As we grow older, our health care needs change. You probably need different products, medication, and services than you did, say 10 or 20 years ago. That’s perfectly normal! These changes can happen quickly or slowly. Either way, changes in our health, or the health of a loved one, can be overwhelming.
With an estimated 73 million seniors in the U.S.,1 many are left wondering what products and services are available to keep them living independent and active lifestyles despite these health changes. If you’re one of them, you’ve come to the right place! We’ve researched the care, insurance, and technology available to keep you safe and well as your needs evolve.
Table of Contents
Important Health Care Needs for Seniors
Annual checkups with your general physician are just as important as the ones with your dentist, ophthalmologist, and audiologist. Whether you’re a busybody or a homebody, it can be tempting to skip these routine appointments with your health care providers if you’re feeling well. However, as we age, it’s vital to continue attending these appointments so these specialists can catch anything irregular early on. When it comes to our health, it is much better to be proactive than reactive!
Our gums recede and our teeth become less resilient with age. Seeing your dentist for yearly or bi-yearly exams and cleanings is essential to maintain oral health, prevent tooth decay, and treat gum disease. Unfortunately, Medicare does not pay for routine dental care. Many seniors pay out-of-pocket or use private dental insurance to cover the cost of dental care. If you’re eligible for Medicaid, your state may or may not provide dental coverage. There are also some low-cost options for seniors looking to save money on dental care.
Oral health issues among older adults are more common than you might realize.

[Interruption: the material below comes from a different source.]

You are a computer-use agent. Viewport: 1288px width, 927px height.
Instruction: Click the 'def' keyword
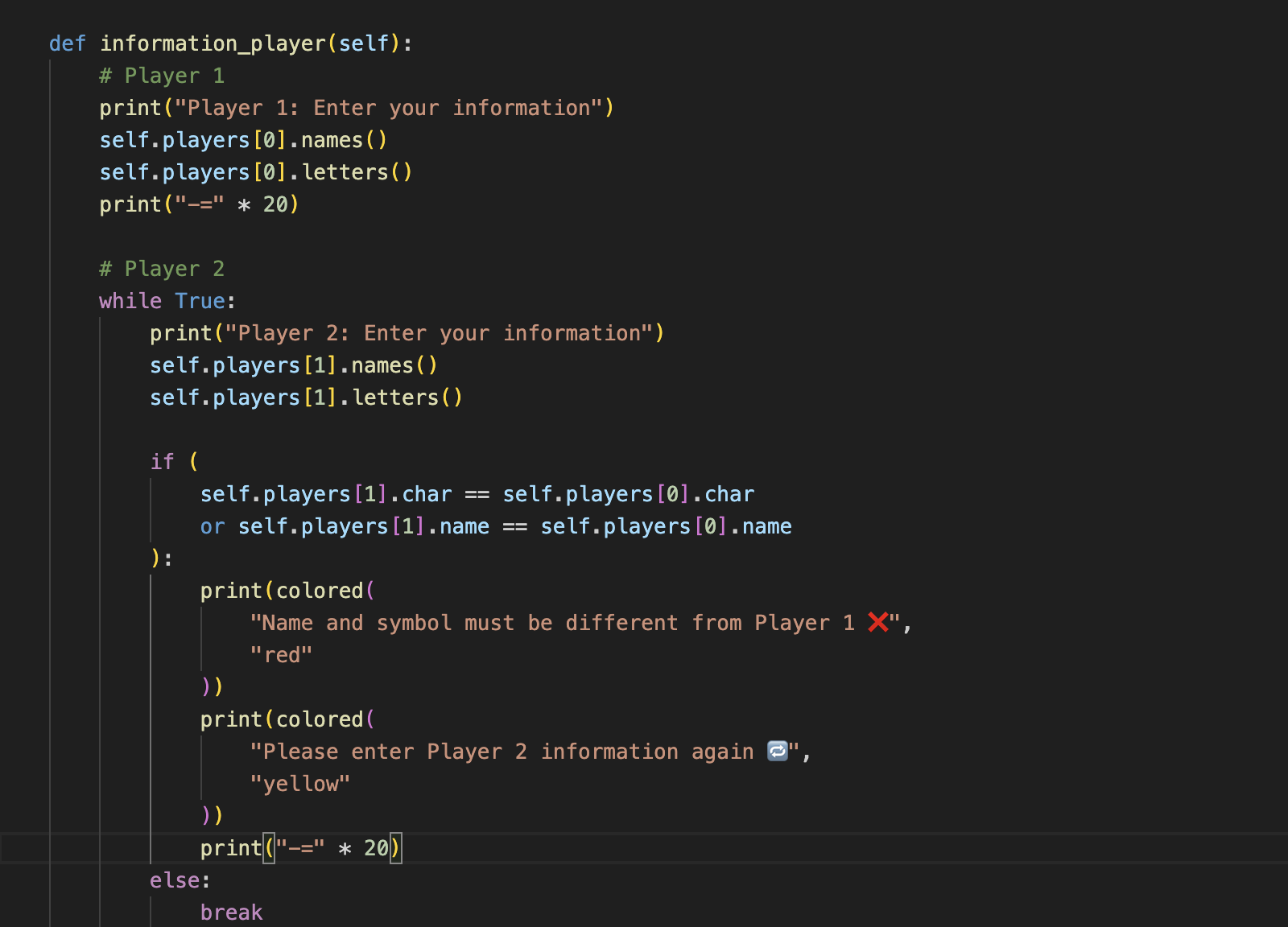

Let’s take a look at the stats below!2
|Oral issue||Tooth decay||Gum disease||Tooth loss|
|Percent of Seniors Who Experience Issue||20%||68%||20%|
Since vision can deteriorate in our golden years, seniors often need corrective lenses, even if they’ve had great vision for most of their lives. Additionally, if you’re over the age of 60, you’re six times more likely to develop glaucoma, which, left untreated, can cause vision loss.3 If you’re still getting behind the wheel, making sure your eyes are healthy and your vision is sharp are necessary for your safety and the safety of others!
Since Medicare does not cover vision care, you’ll want to look into enrolling in a vision insurance plan or getting supplemental Medicare coverage. Our experts have created a list of the best vision insurance plans for seniors to get you started.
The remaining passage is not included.